THE PROBLEM: Only an exact repetition of all the entries will be accepted.
*** Begin section ***
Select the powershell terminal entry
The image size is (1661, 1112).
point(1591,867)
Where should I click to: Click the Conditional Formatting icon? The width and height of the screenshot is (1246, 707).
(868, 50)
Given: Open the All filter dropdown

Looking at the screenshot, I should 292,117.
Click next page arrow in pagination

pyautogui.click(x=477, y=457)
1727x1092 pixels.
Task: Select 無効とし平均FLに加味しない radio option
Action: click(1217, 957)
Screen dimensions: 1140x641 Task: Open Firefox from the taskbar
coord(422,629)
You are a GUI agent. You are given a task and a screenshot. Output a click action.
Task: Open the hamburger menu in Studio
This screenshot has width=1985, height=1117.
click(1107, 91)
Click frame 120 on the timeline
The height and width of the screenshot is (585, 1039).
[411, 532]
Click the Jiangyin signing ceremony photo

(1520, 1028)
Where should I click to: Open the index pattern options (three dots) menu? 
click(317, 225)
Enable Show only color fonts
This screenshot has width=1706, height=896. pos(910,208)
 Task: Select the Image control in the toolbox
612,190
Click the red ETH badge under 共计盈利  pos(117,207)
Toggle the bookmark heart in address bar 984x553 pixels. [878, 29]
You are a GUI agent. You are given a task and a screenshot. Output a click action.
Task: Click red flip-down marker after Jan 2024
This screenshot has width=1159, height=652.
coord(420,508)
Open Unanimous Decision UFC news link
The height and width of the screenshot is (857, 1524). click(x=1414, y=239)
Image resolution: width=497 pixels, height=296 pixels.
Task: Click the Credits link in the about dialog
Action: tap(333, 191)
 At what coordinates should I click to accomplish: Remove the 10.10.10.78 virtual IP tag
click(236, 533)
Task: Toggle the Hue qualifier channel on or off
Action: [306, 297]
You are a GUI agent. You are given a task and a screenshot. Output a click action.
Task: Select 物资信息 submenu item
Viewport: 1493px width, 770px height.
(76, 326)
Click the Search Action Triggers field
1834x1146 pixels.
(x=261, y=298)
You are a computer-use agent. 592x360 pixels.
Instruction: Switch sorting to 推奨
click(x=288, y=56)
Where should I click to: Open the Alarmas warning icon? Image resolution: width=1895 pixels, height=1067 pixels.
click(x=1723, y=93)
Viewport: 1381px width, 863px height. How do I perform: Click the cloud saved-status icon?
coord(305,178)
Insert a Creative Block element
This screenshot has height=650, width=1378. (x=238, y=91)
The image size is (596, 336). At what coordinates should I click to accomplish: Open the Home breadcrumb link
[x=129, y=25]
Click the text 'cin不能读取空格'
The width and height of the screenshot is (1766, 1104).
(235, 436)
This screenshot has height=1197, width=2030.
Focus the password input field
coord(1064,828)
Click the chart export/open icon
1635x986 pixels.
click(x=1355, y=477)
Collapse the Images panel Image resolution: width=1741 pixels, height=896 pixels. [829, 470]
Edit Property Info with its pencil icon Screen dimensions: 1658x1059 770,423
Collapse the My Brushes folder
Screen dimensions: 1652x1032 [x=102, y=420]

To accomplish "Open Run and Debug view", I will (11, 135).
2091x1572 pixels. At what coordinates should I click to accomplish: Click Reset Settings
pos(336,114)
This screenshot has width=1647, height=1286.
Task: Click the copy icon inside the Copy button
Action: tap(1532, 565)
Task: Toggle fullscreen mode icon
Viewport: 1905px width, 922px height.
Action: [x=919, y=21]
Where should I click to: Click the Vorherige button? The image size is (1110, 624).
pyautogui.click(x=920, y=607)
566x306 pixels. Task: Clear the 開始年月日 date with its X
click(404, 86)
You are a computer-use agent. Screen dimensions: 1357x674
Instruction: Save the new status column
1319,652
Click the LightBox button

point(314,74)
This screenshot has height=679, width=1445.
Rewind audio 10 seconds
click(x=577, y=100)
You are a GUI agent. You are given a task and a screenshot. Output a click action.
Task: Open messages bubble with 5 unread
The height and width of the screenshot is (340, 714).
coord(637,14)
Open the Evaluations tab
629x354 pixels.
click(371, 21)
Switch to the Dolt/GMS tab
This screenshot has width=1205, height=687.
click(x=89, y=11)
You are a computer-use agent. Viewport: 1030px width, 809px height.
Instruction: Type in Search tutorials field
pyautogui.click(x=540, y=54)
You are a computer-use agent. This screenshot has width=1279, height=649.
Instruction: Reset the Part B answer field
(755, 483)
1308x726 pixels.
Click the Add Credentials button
*** End section ***
ANSWER SPACE:
Select the powershell terminal entry
The image size is (1661, 1112).
point(1591,867)
Where should I click to: Click the Conditional Formatting icon? The width and height of the screenshot is (1246, 707).
(868, 50)
Given: Open the All filter dropdown

Looking at the screenshot, I should 292,117.
Click next page arrow in pagination

pyautogui.click(x=477, y=457)
1727x1092 pixels.
Task: Select 無効とし平均FLに加味しない radio option
Action: click(1217, 957)
Screen dimensions: 1140x641 Task: Open Firefox from the taskbar
coord(422,629)
You are a GUI agent. You are given a task and a screenshot. Output a click action.
Task: Open the hamburger menu in Studio
This screenshot has width=1985, height=1117.
click(1107, 91)
Click frame 120 on the timeline
The height and width of the screenshot is (585, 1039).
[411, 532]
Click the Jiangyin signing ceremony photo

(1520, 1028)
Where should I click to: Open the index pattern options (three dots) menu? 
click(317, 225)
Enable Show only color fonts
This screenshot has width=1706, height=896. pos(910,208)
 Task: Select the Image control in the toolbox
612,190
Click the red ETH badge under 共计盈利  pos(117,207)
Toggle the bookmark heart in address bar 984x553 pixels. [878, 29]
You are a GUI agent. You are given a task and a screenshot. Output a click action.
Task: Click red flip-down marker after Jan 2024
This screenshot has width=1159, height=652.
coord(420,508)
Open Unanimous Decision UFC news link
The height and width of the screenshot is (857, 1524). click(x=1414, y=239)
Image resolution: width=497 pixels, height=296 pixels.
Task: Click the Credits link in the about dialog
Action: tap(333, 191)
 At what coordinates should I click to accomplish: Remove the 10.10.10.78 virtual IP tag
click(236, 533)
Task: Toggle the Hue qualifier channel on or off
Action: [306, 297]
You are a GUI agent. You are given a task and a screenshot. Output a click action.
Task: Select 物资信息 submenu item
Viewport: 1493px width, 770px height.
(76, 326)
Click the Search Action Triggers field
1834x1146 pixels.
(x=261, y=298)
You are a computer-use agent. 592x360 pixels.
Instruction: Switch sorting to 推奨
click(x=288, y=56)
Where should I click to: Open the Alarmas warning icon? Image resolution: width=1895 pixels, height=1067 pixels.
click(x=1723, y=93)
Viewport: 1381px width, 863px height. How do I perform: Click the cloud saved-status icon?
coord(305,178)
Insert a Creative Block element
This screenshot has height=650, width=1378. (x=238, y=91)
The image size is (596, 336). At what coordinates should I click to accomplish: Open the Home breadcrumb link
[x=129, y=25]
Click the text 'cin不能读取空格'
The width and height of the screenshot is (1766, 1104).
(235, 436)
This screenshot has height=1197, width=2030.
Focus the password input field
coord(1064,828)
Click the chart export/open icon
1635x986 pixels.
click(x=1355, y=477)
Collapse the Images panel Image resolution: width=1741 pixels, height=896 pixels. [829, 470]
Edit Property Info with its pencil icon Screen dimensions: 1658x1059 770,423
Collapse the My Brushes folder
Screen dimensions: 1652x1032 [x=102, y=420]

To accomplish "Open Run and Debug view", I will (11, 135).
2091x1572 pixels. At what coordinates should I click to accomplish: Click Reset Settings
pos(336,114)
This screenshot has width=1647, height=1286.
Task: Click the copy icon inside the Copy button
Action: tap(1532, 565)
Task: Toggle fullscreen mode icon
Viewport: 1905px width, 922px height.
Action: [x=919, y=21]
Where should I click to: Click the Vorherige button? The image size is (1110, 624).
pyautogui.click(x=920, y=607)
566x306 pixels. Task: Clear the 開始年月日 date with its X
click(404, 86)
You are a computer-use agent. Screen dimensions: 1357x674
Instruction: Save the new status column
1319,652
Click the LightBox button

point(314,74)
This screenshot has height=679, width=1445.
Rewind audio 10 seconds
click(x=577, y=100)
You are a GUI agent. You are given a task and a screenshot. Output a click action.
Task: Open messages bubble with 5 unread
The height and width of the screenshot is (340, 714).
coord(637,14)
Open the Evaluations tab
629x354 pixels.
click(371, 21)
Switch to the Dolt/GMS tab
This screenshot has width=1205, height=687.
click(x=89, y=11)
You are a computer-use agent. Viewport: 1030px width, 809px height.
Instruction: Type in Search tutorials field
pyautogui.click(x=540, y=54)
You are a computer-use agent. This screenshot has width=1279, height=649.
Instruction: Reset the Part B answer field
(755, 483)
1308x726 pixels.
Click the Add Credentials button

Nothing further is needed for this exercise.